Suspensão de 20 dias para diretora de escola em Gondomar por faixa a dizer: "Estamos a dar a aula mais importante das nossas vidas"

Agência Lusa , MJC
6 jun, 15:38
Faixa na escola de Gondomar (DR)

Glória Sousa foi acusada de violação dos deveres de imparcialidade e lealdade. No entanto as suas funções "não mudam nada", pois a execução "está suspensa durante um ano"

O Ministério da Educação aplicou uma suspensão por 20 dias à diretora do Agrupamento de Escolas Júlio Dinis, em Gondomar, pela exibição de uma tarja polémica, sanção, todavia, suspensa por um ano, revelou à Lusa a docente. Segundo a professora, Glória Sousa, a notificação chegou na sexta-feira e no documento enviado pela Direção-Geral dos Estabelecimentos Escolares consta ainda a “sanção disciplinar acessória de cessação da comissão serviço [de diretora do agrupamento] igualmente suspensa na sua execução pelo período de um ano”.

Em causa está a exibição, desde fevereiro de 2023, de uma tarja negra na qual se lê “Estamos a dar a aula mais importante das nossas vidas” exposta na escola EB 2,3 Júlio Dinis, distrito do Porto, facto que gerou em novembro um processo disciplinar à diretora. A frase é um dos lemas usados pelos professores que nos últimos anos se têm manifestado e feito greves pedindo melhores condições de trabalhos para a classe docente e em defesa da escola pública.

A diretora foi acusada de violação dos deveres de imparcialidade e lealdade, revelou em 27 de novembro à Lusa a própria.

Glória Sousa revelou que vai recorrer do desfecho do processo levantado pelo ministério.

“Não diria que estou surpreendida [com esta sanção], pois quem me levantou o processo de inquérito foi a mesma pessoa que fez o processo disciplinar. Quem mandou instaurar-me o processo disciplinar já concordava com o processo de inquérito, pelo que sendo a mesma pessoa e já prevendo o processo instrutório que eu fosse condenada, logicamente que o processo disciplinar condenou-me”, afirmou.

Glória Sousa enfatizou que, apesar das sanções, no essencial as suas funções “não mudam nada”, pois a execução “está suspensa durante um ano”.

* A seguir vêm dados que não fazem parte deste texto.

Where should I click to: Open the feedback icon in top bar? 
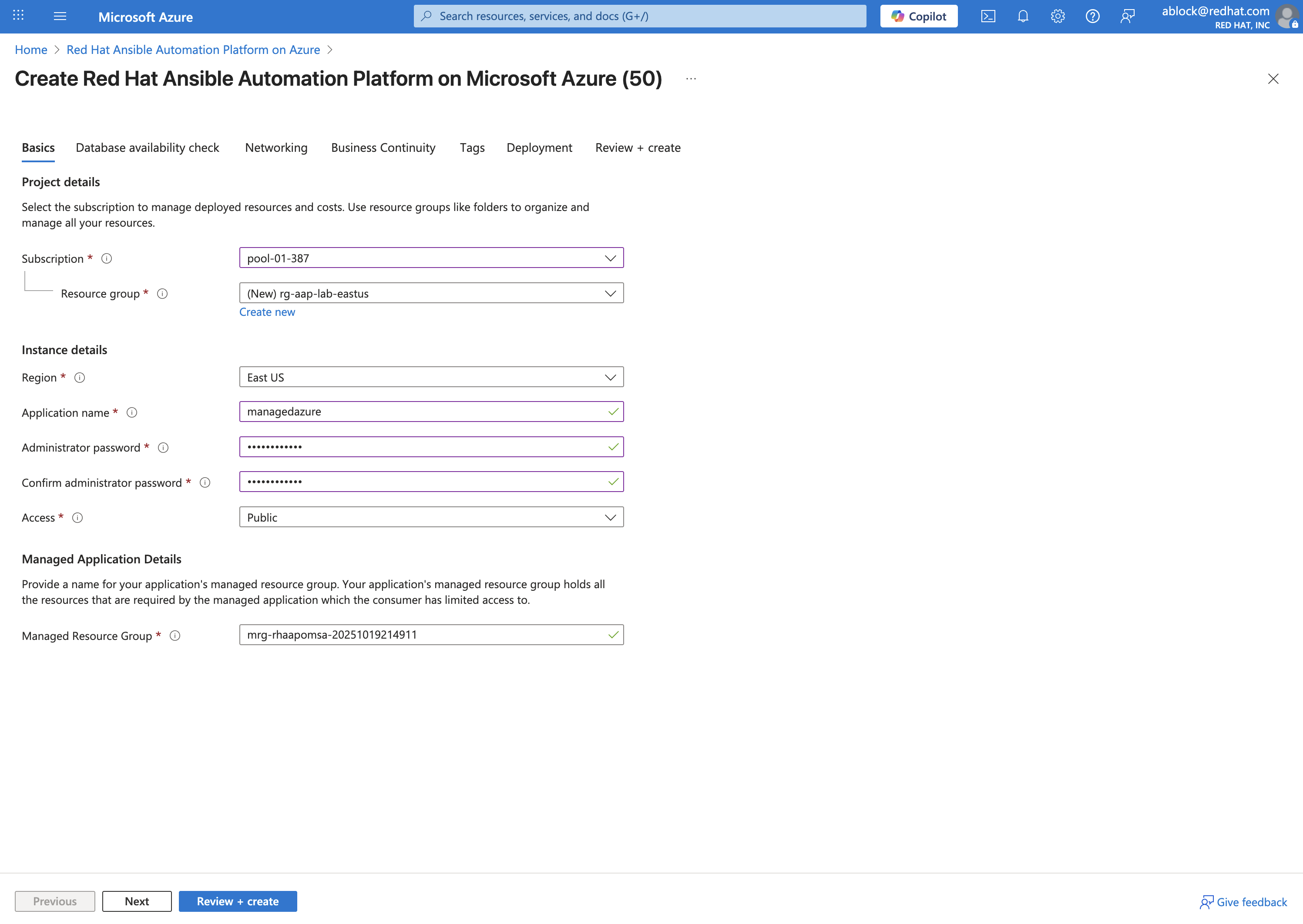tap(1128, 16)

Fonte da Associação de Pais da Escola Júlio Dinis revelou hoje à Lusa que, “mais do que tarja que até é poética”, o que “preocupa é a situação da escola: falta de obras, o chover em algumas de salas de aulas e no pavilhão, a insalubridade/maus cheiros na cantina e a falta de condições tecnológicas num equipamento que recebeu as últimas obras de fundo há mais de 10 anos”.

Em 29 de setembro, em comunicado, os professores/as e educadoras do agrupamento, composto por 11 estabelecimentos de ensino, explicaram que a tarja negra onde está escrita a frase “foi concebida, paga e colocada pelos professores do agrupamento que, em fevereiro, consideraram que deviam mostrar à comunidade, de forma explicita, que todos os dias se empenham para dar aos seus alunos o melhor de si, a aula mais importante das suas vidas”.